The Kiosk of Qertassi is "a tiny Roman kiosk with four slender papyrus
columns inside, and two Hathor columns at the entrance. It is a small but
elegant structure that is unfinished and not inscribed with the name of the
architect, but is probably contemporary with Trajan's Kiosk at Philae.
According to Günther Roeder - the first scholar to publish research on this
building -the kiosk of Qertassi dates to the Augustan or early Roman period.

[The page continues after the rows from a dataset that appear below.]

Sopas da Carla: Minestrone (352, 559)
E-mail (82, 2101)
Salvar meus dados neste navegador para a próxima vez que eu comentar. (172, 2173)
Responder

The structure "is only twenty-five feet square, and consists of a single
Hathor court that was originally surrounded by fourteen columns connected by
screen walls. Of the 14 pillars, only 6 have survived in place. The pillars or
columns were made of brown sandstone; the structure itself was perhaps
connected to a small temple on the East Bank of the Nile, which was still in
existence in 1813.
This charming kiosk that stands now at the site of New Kalabsha
south to the High Dam, stood originally before the entrance to the sandstone
quarries of Qertassi. Its capitals "are decorated with Hathor heads, in
honor of the goddess who was the patron of quarry-men and miners. Since Hathor
was often associated with Isis, as she is at Philae, it has been suggested that
this kiosk and the small temples of Dabod and Dendur were way stations on the
processional route taken by priests bearing the image of Isis around Lower
Nubia, which was considered to be her estate.